“Because we are the sons of God, we must become the sons of God”

God can no more than an earthly parent be content to have only children: he must have sons and daughters– children of his soul, of his spirit, of his love–not merely in the sense that he loves them, or even that they love him, but in the sense that they love like him, love as he loves. For this he does not adopt them; he dies to give them himself, thereby to raise his own to his heart; he gives them a birth from above; they are born again out of himself and into himself–for he is the one and the all. His children are not his real, true sons and daughters until they think like him, feel with him, judge as he judges, are at home with him, and without fear before him because he and they mean the same thing, love the same things, seek the same ends. For this are we created; it is the one end of our being, and includes all other ends whatever. It can come only of unbelief and not faith, to make men believe that God has cast them off, repudiated them, said they are not, yea never were, his children—and he all the time spending himself to make us the children he designed, foreordained—children who would take him for their Father! He is our father all the time, for he is true; but until we respond with the truth of children, he cannot let all the father out to us; there is no place for the dove of his tenderness to alight. He is our father, but we are not his children. Because we are his children, we must become his sons and daughters. Nothing will satisfy him, or do for us, but that we be one with our father! What else could serve! How else should life ever be a good! Because we are the sons of God, we must become the sons of God.

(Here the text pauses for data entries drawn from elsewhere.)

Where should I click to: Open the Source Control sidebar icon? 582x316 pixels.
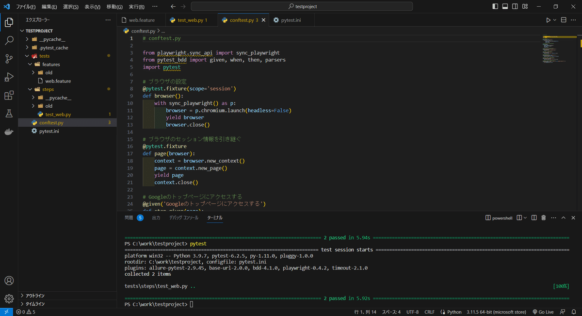(9, 59)
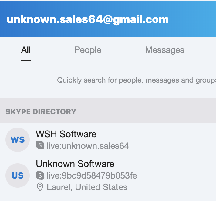
Task: Click the location pin icon
Action: click(40, 187)
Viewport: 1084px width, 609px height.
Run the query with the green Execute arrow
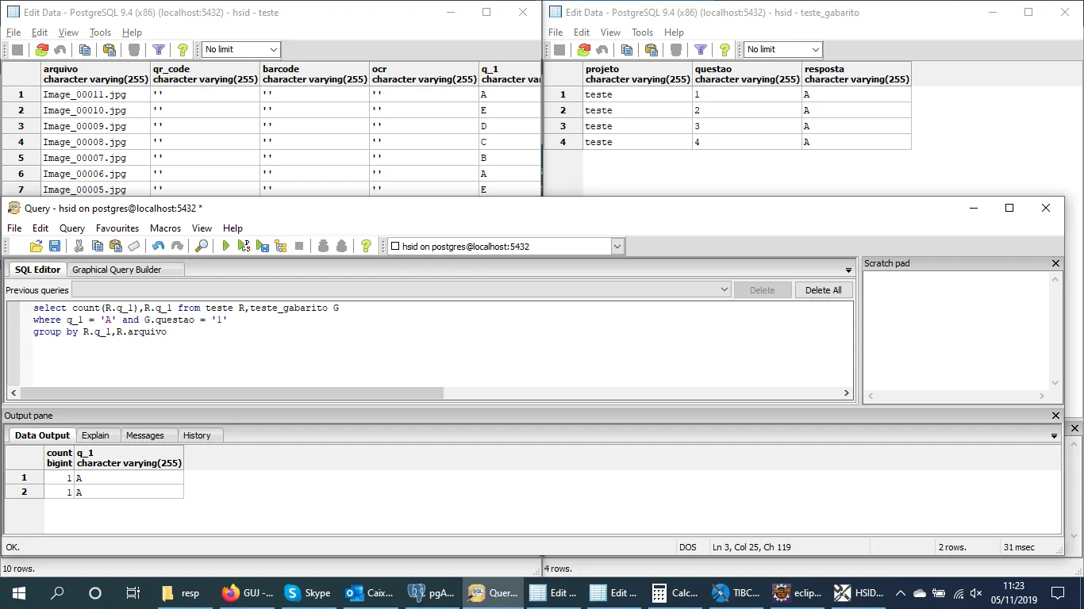coord(226,247)
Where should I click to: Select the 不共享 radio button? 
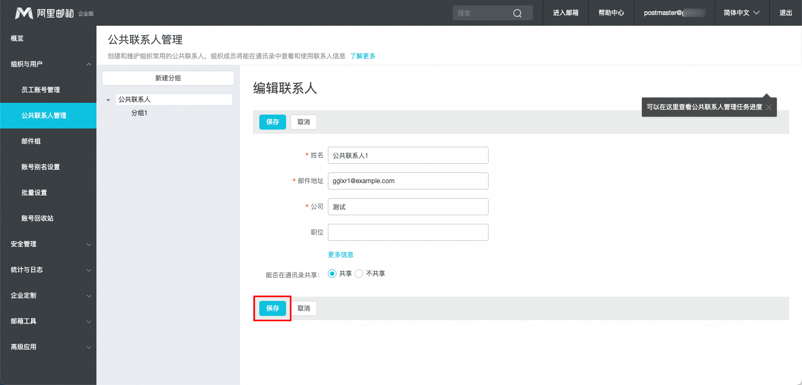[359, 274]
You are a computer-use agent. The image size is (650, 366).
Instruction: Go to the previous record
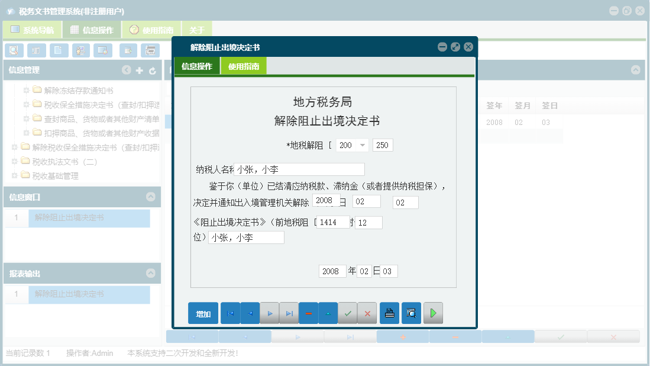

There may be among my readers—alas for such!—to whom the word Father brings no cheer, no dawn, in whose heart it rouses no tremble of even a vanished emotion. It is hardly likely to be their fault. For though as children we seldom love up to the mark of reason; though we often offend; and although the conduct of some children is inexplicable to the parent who loves them; yet, if the parent has been but ordinarily kind, even the son who has grown up a worthless man, will now and then feel, in his better moments, some dim reflex of childhood, some faintly pleasant, some slightly sorrowful remembrance of the father around whose neck his arms had sometimes clung. In my own childhood and boyhood my father was the refuge from all the ills of life, even sharp pain itself. Therefore, I say to son or daughter who has no pleasure in the name Father, ‘You must interpret the word by all that you have missed in life. Every time a man might have been to you a refuge from the wind, a covert from the tempest, the shadow of a great rock in a weary land, that was a time when a father might have been a father indeed. Happy you are yet, if you have found man or woman such a refuge; so far have you known a shadow of the perfect, seen the back of the only man, the perfect Son of the perfect Father. All that human tenderness can give or desire in the nearness and readiness of love, all and infinitely more must be true of the perfect Father—of the maker of fatherhood, the Father of all the fathers of the earth, especially the Father of those who have specially shown a father-heart.’

This Father would make to himself sons and daughters indeed—that is, such sons and daughters as shall be his sons and daughters not merely by having come from his heart, but by having returned thither—children in virtue of being such as whence they came, such as choose to be what he is. He will have them share in his being and nature–strong wherein he cares for strength; tender and gracious as he is tender and gracious; angry where and as he is angry. Even in the small matter of power, he will have them able to do whatever his Son Jesus could on the earth, whose was the life of the perfect man, whose works were those of perfected humanity. Everything must at length be subject to man, as it was to The Man. When God can do what he will with a person, that man or woman may do what they will with the world; they may walk on the sea like our Lord; the deadliest thing will not be able to hurt them—‘He that believeth on me, the works that I do shall he do also; and greater than these shall he do.’